The news from Afghanistan, for example, is pretty bleak: lawlessness, social collapse, “humanitarian crises,”. If you add civil war as a descriptor, the list of countries with existential problems would include: Burma/Myanmar, Cameroon, Chad, Congo, Ethiopia, Haiti, Sudan/South Sudan, Venezuela, and Yemen (and likely a bunch more). There is a concept being applied to all these countries: the “failed state.”
To be sure, there are any number of locally unique circumstances and events that have led these groups of people to their (respective) current situation. It’s reminiscent of Tolstoy’s famous opening line from Anna Karenina: “All happy families are alike; each unhappy family is unhappy in its own way.”
Still, it’s worth taking a moment to ponder all this “failure” at a broader level.
The concept describes something different and more dire than the (well-justified) concern about the threats to democracy here in the US and a bunch of places elsewhere in the world. Neither Russia nor China may be described as the “home of the free,” but no one doubts that there is a state in place and in charge. History is strewn with monarchies (of varying degrees of absolutism) which constructed robust and bureaucratic organizations. Indeed, the very nature of historical fascism implies the existence of a strong state as the locus of group identity.
So, in using the concept of the “failed state” means we have to consider what a state is, what it’s supposed to do, and why its “failure” could be a problem.
The “state” can be fundamentally defined as the crystallization of the power structure of a society, institutionalized to preserve order (domestic and internationally) and to keep itself in operation. Historically, the modern “state” emerged (over the last 500 years or so) marked by the separation—conceptually and operationally—of a monarchy from bureaucratic operations necessary to achieve those functions. Traditionally, the state has claimed or at least aspired to a “monopoly of legitimate violence” in society (Max Weber’s classic early 20C definition) which enables it to create and preserve order.
The means by which a state maintains “order” in society has evolved over the centuries, reflecting changes in economic relationships, democratic power structures, technology, etc. Pre-modern states didn’t do much more than make war, host parties, and resolve disputes among its people. Now, we expect the state to provide health, education, roads, information, and a smoothly-functioning economy, in addition to maintaining internal and external security (oh, and collect taxes to pay for the whole thing).
In other words, if a state can’t do at least its core job, then (pretty much by definition) it has failed as a state. The presence of an extended civil war (of which many configurations exist) or being invaded or otherwise taken over by another country (more typical before the 20C) are the principal pieces of evidence that failure has occurred.
In most countries that were created and stabilized before WWII, this all seems pretty straightforward; in large part because the state is embedded in a more-or-less established and coherent political society. There is some social ‘glue’ that holds each society together. For those of us in the “modern” West, this is the norm. When a society and state don’t hang together in this way, the eventual result is a “failed” state.
From this perspective, it’s not surprising that most of the places that have had civil wars, or other violent changes in management since WWII have been in places that were run by Western empires.
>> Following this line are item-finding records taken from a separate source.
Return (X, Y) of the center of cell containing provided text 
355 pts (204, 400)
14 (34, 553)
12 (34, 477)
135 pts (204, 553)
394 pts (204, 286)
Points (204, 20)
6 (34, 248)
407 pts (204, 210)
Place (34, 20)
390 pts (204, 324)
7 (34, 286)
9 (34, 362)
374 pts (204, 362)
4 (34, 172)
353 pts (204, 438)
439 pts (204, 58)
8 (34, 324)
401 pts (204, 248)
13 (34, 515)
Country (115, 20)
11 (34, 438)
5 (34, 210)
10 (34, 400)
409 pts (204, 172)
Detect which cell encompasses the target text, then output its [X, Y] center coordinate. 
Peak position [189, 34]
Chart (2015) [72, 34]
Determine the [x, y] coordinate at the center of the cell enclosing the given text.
With boundaries that were often artificially drawn, and relatively little time to accomplish social integration (remember it took France and Britain about 500 years (and no few wars) to get themselves together into the entities (with infrastructure and resilience) we now take for granted as the standard for what a country looks like). As we repeatedly forget (e.g. in Iraq), nation building is not the work of a decade, but a century. In this way, “failure” is another example of the way in which Western power has made it easy for us to look at others, judge them negatively for being “not like us” and represents a culturally-blindered view of how societies “should” be organized. The implicit solution is that they should adopt our models, we’ll write them a check to help tide them over, and it will all work out.
Backing off from judging these other societies or replicating ours is far from saying that we or anyone should aspire to the situation in Afghanistan, Venezuela, or Chad. Indeed, if we take the preservation of order as the essential function of a state, they’re not doing it.
So, what I’m really arguing for is not that the “failed state” characterization is wrong, but that the (usual) judgmentalism isn’t helping. The solution for such places may well be a different configuration or new borders. It may require a model of governance that isn’t hung up on sovereignty and independence or democracy. It’s difficult to contemplate, given the highly problematic history of empires and the many points I have made in previous postings about democracy.
Perhaps it’s time to revive the model of trust territories which the UN applied to a variety of post-imperial countries in the 2d half of the 20C? What if some groups within such a country were to vote to surrender certain aspects of their freedom/independence for a sufficient period (30-40 years?) to let someone build socio-economic stability and foster a national culture? Life is full of trade-offs, making tough choices as between key values. There’s a lot of “life, liberty, and the pursuit of happiness” being sacrificed on the altar of state sovereignty. We (which is to say the people in those places) may need something different.